= TASK TO CARRY OUT =
Copy out each line below verbatim, skipping any picture.

= THE RECORDS =
--------

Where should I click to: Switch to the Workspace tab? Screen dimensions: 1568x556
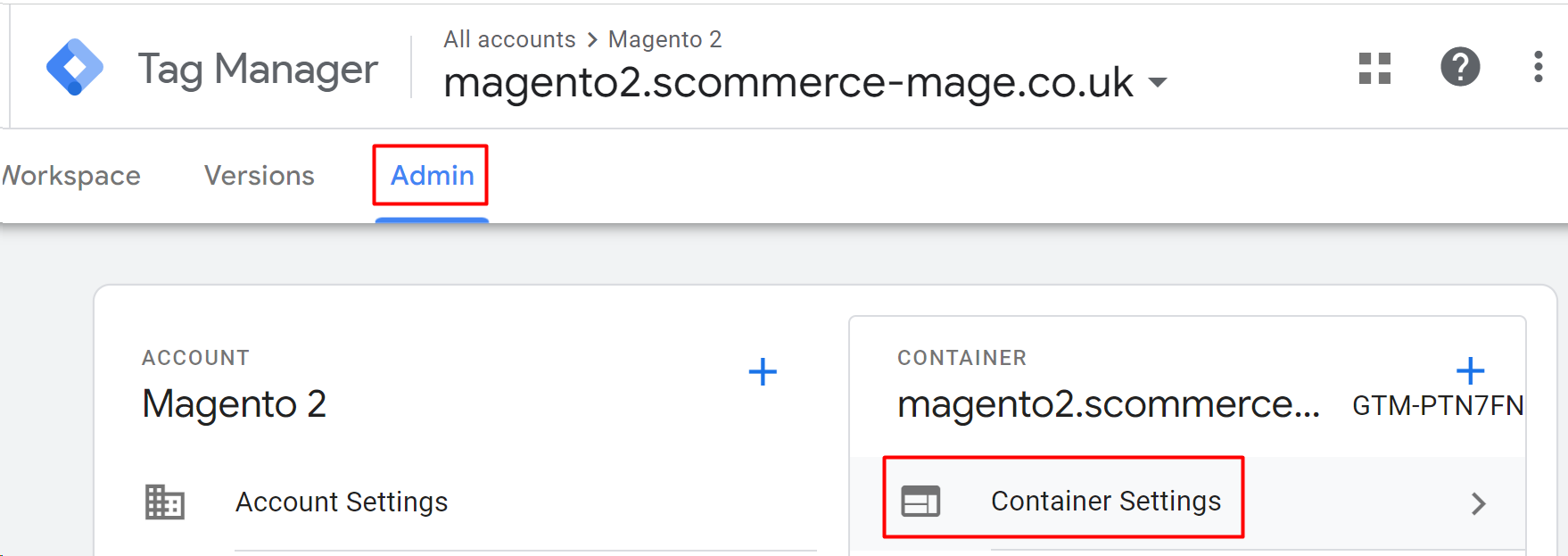tap(70, 176)
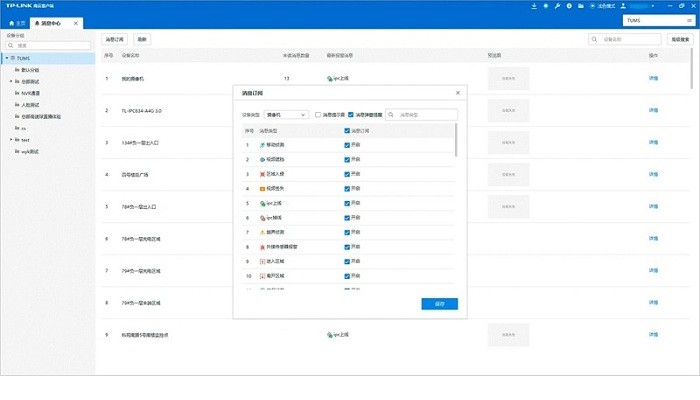
Task: Open the TUMS selector at top right
Action: (x=658, y=21)
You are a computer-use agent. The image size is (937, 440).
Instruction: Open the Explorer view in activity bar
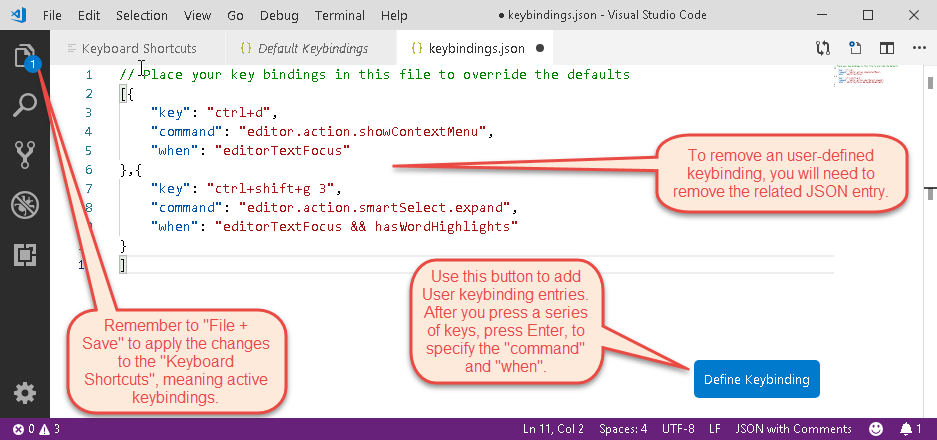pyautogui.click(x=24, y=56)
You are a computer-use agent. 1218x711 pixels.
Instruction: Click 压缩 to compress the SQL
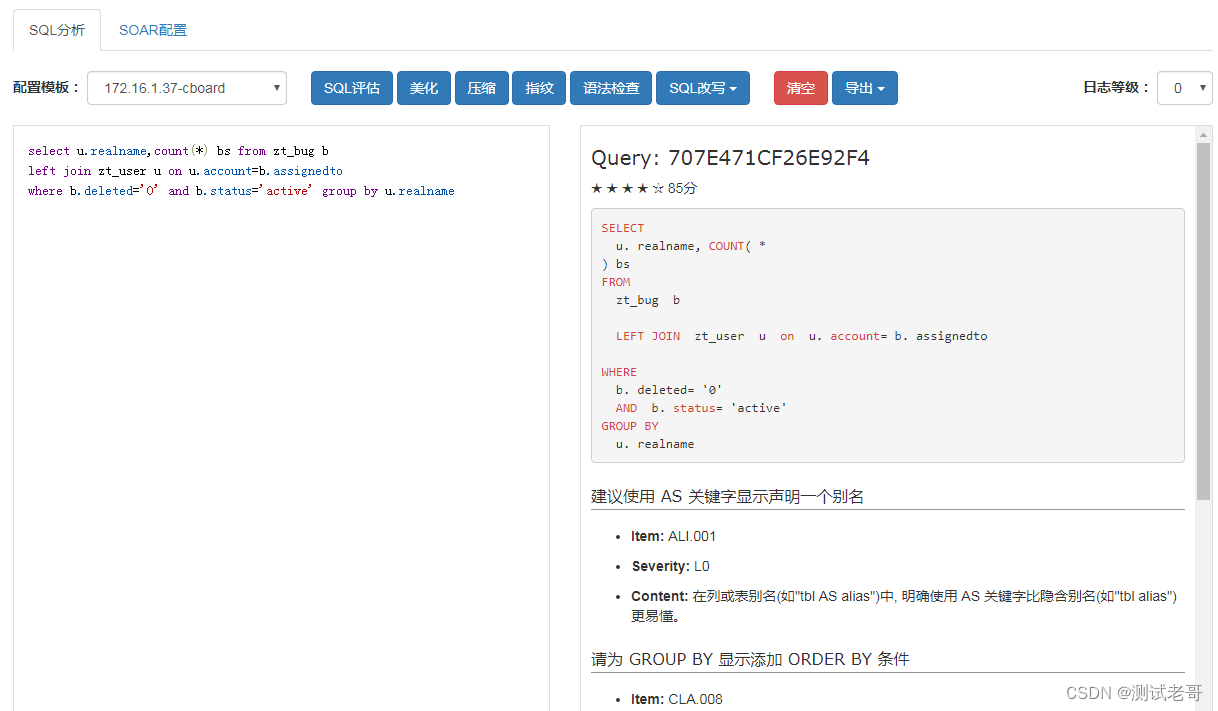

--------

= SOLVED EXERCISE =
Where should I click to: Switch to the Workspace tab? Screen dimensions: 1568x556
tap(70, 176)
Task: Open the TUMS selector at top right
Action: (x=658, y=21)
You are a computer-use agent. The image size is (937, 440).
Instruction: Open the Explorer view in activity bar
pyautogui.click(x=24, y=56)
You are a computer-use agent. 1218x711 pixels.
Instruction: Click 压缩 to compress the SQL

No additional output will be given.